La XXVI Bienal de Artes Visuales ha dado lugar, como debe ser en todo ambiente que se precie de artístico y democrático, a polémicas, dudas, controversias y debates sobre el carácter de un evento de este tipo, sobre los criterios del jurado para aceptar, e incluso premiar, obras de temática gay, para premiar una instalación (tan interesante como la de Charo Oquet, pasando por encima a expresiones plásticas de un valor considerable).
Lo que se ha planteado en los corrillos de los artistas visuales, entre voceros del público asistente, no ha sido poco.
El éxito de la XXVI Bienal es que ha podido montarse con éxito, que el jurado de selección fue cuidadoso y lo suficientemente amplio como para permitir que llegaran a sala sólo las obras con una consistencia estética que facilitara la selección al otro jurado.

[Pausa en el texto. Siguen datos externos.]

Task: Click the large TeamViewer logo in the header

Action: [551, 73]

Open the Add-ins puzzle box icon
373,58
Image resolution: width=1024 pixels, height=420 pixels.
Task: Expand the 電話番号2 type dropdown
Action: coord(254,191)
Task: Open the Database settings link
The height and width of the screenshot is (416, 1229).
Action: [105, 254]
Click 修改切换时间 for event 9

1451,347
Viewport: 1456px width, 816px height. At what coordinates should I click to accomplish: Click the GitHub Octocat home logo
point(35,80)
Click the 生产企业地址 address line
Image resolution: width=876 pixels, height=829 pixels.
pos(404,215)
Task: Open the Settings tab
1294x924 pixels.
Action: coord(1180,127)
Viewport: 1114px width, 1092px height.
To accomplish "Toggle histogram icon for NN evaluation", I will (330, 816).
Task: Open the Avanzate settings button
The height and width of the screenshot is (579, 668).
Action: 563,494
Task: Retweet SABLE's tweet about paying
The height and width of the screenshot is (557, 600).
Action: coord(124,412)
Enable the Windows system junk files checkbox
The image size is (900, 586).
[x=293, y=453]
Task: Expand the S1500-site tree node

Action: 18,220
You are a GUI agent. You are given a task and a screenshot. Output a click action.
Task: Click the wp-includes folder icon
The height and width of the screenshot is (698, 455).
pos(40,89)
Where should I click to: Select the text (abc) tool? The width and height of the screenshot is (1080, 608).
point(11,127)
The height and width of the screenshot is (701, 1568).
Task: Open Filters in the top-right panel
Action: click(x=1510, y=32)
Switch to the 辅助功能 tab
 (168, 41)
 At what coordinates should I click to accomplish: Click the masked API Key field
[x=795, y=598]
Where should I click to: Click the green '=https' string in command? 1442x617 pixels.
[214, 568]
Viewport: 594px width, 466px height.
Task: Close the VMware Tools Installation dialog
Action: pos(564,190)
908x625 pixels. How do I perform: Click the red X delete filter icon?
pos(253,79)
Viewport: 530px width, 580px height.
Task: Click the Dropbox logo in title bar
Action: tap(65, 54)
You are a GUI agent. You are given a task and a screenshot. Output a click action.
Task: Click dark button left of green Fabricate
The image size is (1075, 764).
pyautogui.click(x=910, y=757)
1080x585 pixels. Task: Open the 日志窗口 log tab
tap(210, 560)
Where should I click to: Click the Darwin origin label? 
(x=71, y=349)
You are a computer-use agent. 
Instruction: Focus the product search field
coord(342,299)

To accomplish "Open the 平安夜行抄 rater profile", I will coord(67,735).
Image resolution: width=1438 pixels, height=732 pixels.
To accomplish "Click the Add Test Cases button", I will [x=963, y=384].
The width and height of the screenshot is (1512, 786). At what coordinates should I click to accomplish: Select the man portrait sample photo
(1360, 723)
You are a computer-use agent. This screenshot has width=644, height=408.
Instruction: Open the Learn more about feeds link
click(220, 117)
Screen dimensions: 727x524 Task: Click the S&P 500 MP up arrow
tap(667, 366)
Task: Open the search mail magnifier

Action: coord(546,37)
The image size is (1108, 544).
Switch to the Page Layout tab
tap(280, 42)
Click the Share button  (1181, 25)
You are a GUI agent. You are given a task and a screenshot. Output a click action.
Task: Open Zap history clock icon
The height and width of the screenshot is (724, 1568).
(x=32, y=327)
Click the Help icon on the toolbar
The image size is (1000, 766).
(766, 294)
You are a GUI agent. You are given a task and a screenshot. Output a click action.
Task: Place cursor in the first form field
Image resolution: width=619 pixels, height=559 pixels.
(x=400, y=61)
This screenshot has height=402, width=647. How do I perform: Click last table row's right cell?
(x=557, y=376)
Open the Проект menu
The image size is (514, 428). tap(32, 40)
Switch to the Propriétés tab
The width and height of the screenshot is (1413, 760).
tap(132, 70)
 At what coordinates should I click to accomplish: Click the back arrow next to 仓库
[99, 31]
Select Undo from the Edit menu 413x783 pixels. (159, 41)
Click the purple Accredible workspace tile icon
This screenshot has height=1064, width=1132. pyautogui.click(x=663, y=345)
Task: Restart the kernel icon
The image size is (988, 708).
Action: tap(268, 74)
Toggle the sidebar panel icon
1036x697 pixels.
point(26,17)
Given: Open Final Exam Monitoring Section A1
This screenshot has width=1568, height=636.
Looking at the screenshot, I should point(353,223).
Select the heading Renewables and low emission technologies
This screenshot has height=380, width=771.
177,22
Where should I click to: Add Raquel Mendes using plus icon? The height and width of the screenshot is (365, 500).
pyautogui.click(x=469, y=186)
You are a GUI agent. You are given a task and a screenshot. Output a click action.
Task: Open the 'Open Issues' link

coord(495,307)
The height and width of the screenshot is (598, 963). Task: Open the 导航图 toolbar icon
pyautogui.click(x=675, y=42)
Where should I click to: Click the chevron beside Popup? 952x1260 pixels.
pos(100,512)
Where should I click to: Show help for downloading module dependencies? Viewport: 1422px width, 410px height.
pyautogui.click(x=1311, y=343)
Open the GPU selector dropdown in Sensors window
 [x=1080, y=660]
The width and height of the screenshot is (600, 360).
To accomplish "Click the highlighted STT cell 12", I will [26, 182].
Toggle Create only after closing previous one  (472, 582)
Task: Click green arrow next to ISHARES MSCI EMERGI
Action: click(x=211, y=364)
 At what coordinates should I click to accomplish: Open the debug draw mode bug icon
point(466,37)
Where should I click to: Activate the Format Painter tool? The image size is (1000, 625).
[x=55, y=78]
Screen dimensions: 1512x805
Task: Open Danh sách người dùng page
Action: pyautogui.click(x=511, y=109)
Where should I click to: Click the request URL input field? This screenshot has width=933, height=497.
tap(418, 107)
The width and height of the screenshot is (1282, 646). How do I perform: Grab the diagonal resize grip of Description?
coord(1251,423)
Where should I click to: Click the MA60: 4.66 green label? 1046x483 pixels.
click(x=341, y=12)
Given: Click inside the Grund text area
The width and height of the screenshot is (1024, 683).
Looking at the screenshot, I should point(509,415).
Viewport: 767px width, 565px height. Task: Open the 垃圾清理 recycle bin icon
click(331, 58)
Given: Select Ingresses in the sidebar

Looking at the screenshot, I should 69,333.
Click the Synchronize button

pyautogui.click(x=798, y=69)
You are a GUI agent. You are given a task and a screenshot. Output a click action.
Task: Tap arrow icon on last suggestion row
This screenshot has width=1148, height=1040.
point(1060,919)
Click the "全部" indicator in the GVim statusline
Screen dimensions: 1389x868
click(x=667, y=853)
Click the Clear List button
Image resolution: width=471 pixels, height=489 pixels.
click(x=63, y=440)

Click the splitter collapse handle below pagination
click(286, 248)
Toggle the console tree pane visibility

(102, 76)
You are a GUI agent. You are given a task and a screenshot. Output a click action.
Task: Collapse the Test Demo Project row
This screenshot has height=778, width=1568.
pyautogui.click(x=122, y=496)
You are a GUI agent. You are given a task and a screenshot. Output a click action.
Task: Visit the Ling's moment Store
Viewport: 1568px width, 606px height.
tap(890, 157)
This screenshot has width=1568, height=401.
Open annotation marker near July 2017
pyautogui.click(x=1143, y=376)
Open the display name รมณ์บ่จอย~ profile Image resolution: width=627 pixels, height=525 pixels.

No compartimos el criterio de rechazar el premio a la instalación por ser instalación. Ese enfoque es mecanicista. Lo que si preocupa es, por ejemplo, que la escultura haya desparecido como propuesta, pero este hecho no es responsabilidad de los convocantes sino de los escultores.
El premio ganado en justicia por el fotógrafo chileno Orlando Barría, un artista visual que tiene como trabajo ordinario el tomar fotos para la agencia EFE, da cuenta de la creartividad de este artista, sobre todo por la dramática composición al cruzar dos mujeres víctimas del ácido del diablo con dos muñecas sin rostros. Impactante.
Festival de la Montaña
El XVl Festival de Poesía en la Montaña, que se inició en el 2002 en Jarabacoa, por iniciativa de la poeta y gestora cultural Taty Hernández, vuelve a tomar cuerpo. Será iniciado el viernes 26 de agosto y permanecerá como faro de poesía e intercambios, hasta el domingo 28 en el fresco ambiente montañoso,
729
La primera expresión dominicana en el cine de ciencia-ficción tuvo anoche su primera exposición al público que asistió a la premiere de 729, el corto dirigido por Héctor Manuel Valdez, quien en este segundo trabajo breve evidencia una exigente búsqueda de nuevas expresiones en la pantalla criolla. La producción, que no tiene ni un lenguaje ni un lugar específico, lo que le otorga universalidad, representa un paso pionero en la producción del cine.
El equipo técnico estuvo integrado por José Delio Ares García (edición); Serio Marte (diseño de sonido); Carolina Castro Placencia (dirección de vestuario); Tatjna Dulovic (maquillaje); Ángel Carrasco y Alberto Jáquez (efectos especiales) y Fernando Báez hijo (selección de talentos).
Enrique Pina
El periódico The Italian Tribune, de Michigan, comentó la actuación del tenor dominicano en la opera Carmen: En esta escena él [Enrique Pina], junto con la fuerte reacción de Carmen [Leah Dexter], ¡nos llevaron hasta el borde de nuestros asientos de cuan efectivamente fue hecho! Otro momento dramático es la última escena de la opera, donde Carmen encuentra su trágica muerte. Pina es el protegido de Franco Corelli, uno de los más importantes tenores de nuestra era. Al cantar Don José, Pina interpreta uno de los más famosos roles cantados por Corelli y con un estilo que Pina debe a la extraordinaria técnica de Corelli.
UN APUNTE
Eloize
El debut en el país del Circo Eloise estaban sometidas inicialmente a la duda en torno si sería respaldado este nivel de arte, que implica un concepto circense diferente al que se tiene de este tipo de espectáculo, caracterizados por sus clásicos payasos y los números con animales amaestrados y en cautiverio (lo que ha sido fuertemente censurado por las organizaciones de defensa de los animales). Eloize llegaba a Repùblica Dominicana a la principal sala de presentaciones (la Eduardo Brito, del Teatro Nacional). ¿Respondería la gente? ¿Cómo operaría el peso de una taquilla que cuesta par de miles de pesos?.
El resultado ha sido el del respaldo pleno del público en capacidad de ir a este tipo de espectáculo, debido a su calidad, a suconcepto, al juego lúdico de las ideas y las acrobacias. Eloize con Rain representa una expericiencia inolvidable. Ha valido todo el esfuerzo.